*** Passage Section Begins ***
Budget 2009: Tough Calls, Some Good, Some Bad
Media Release:
Budget 2009: Tough Calls, Some Good, Some Bad.
The New Zealand Nurses Organisation (NZNO) congratulates the Government for making the tough call to cancel tax cuts planned for next year and 2011. This will not be a popular decision but it is the right call.
NZNO welcomes the protected increases in Health. Strong health services will come under increasing pressure as rising unemployment, forecast to reach 8% by 2011, delivers its attendant offspring; rising illness. Perhaps the most destructive impact of recession is the detrimental impact on health and widening social disparity. For that reason NZNO assesses this budget most for its likely impact on jobs.
“The more that is done to keep people in jobs the healthier New Zealanders will be. Funding for health is more than just funding for hospitals or medicines,” chief executive officer Geoff Annals said.
*** Passage Section Ends ***
*** Supplied material Section Begins ***
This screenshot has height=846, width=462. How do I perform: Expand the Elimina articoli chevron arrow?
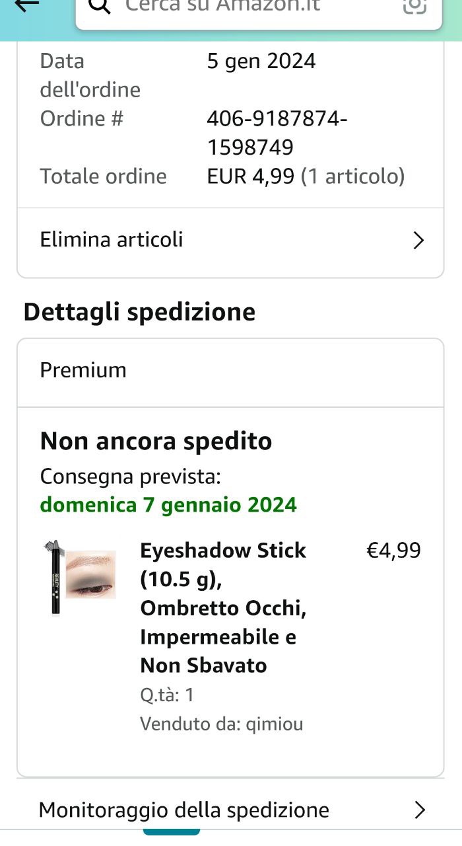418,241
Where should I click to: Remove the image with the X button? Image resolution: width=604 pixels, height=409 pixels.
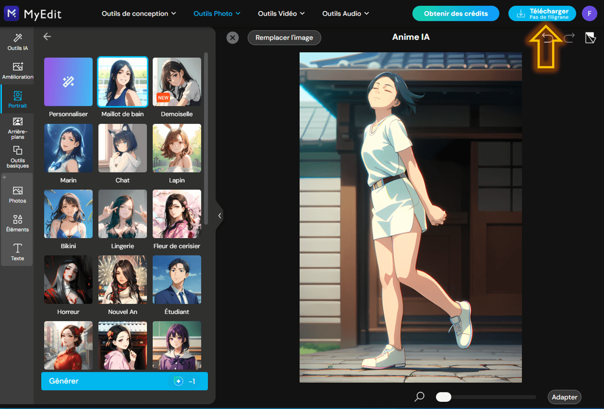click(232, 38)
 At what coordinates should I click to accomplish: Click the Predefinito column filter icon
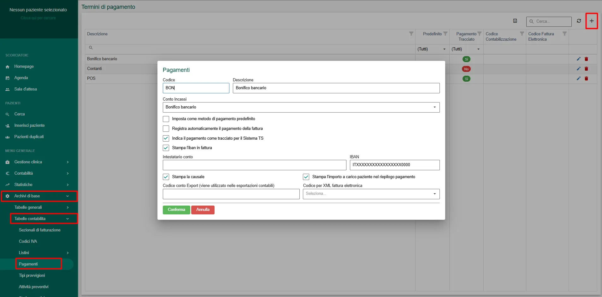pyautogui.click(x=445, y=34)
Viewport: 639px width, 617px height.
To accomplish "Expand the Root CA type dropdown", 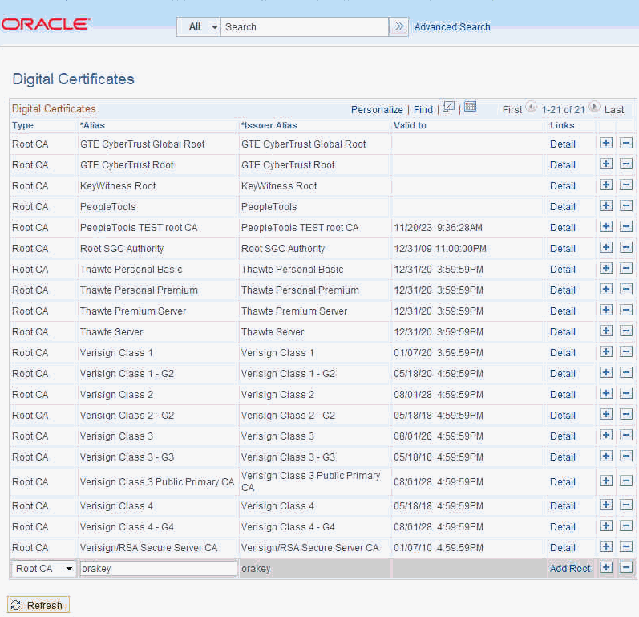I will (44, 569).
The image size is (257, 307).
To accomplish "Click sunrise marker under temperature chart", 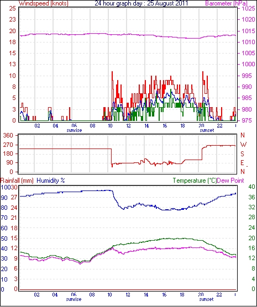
*** Supplied material Section Ends ***
**Tasks to carry out:**
(1) According to the Budget 2009 release, what is unemployment forecast to reach by 2011?
(2) Continue the Budget 2009 release from its last sentence, keeping the voice of the nurses' organization.

**Expected responses:**
(1) 8%

(2)
For that reason alone, the plan to invest $323.3 on home insulation and clean heating is an excellent one. Not only will the work create jobs but warm homes significantly reduce illness. However NZNO is very concerned the large cuts announced in government departments’ spending will drive a continuing haemorrhage of jobs. “If work being done is no longer deemed to be required, there are plenty of new challenges these skilled workers would be better applied to than throwing them onto the dole,”Annals said.
“The budget announcements made on health services and the health workforce are consistent with the promises National made in its election campaign and with what we were expecting. We welcome this and acknowledge this is another tough but good call. Delivery of the promised additional funding for hospices is great news,” Annals said.
“We remain deeply concerned about the funding for residential age care and certainly do not believe that funding increase will go anywhere near the amount needed in the sector to address the crisis it is in. We are also unclear as to how the funding will be distributed and calculated,” said Annals.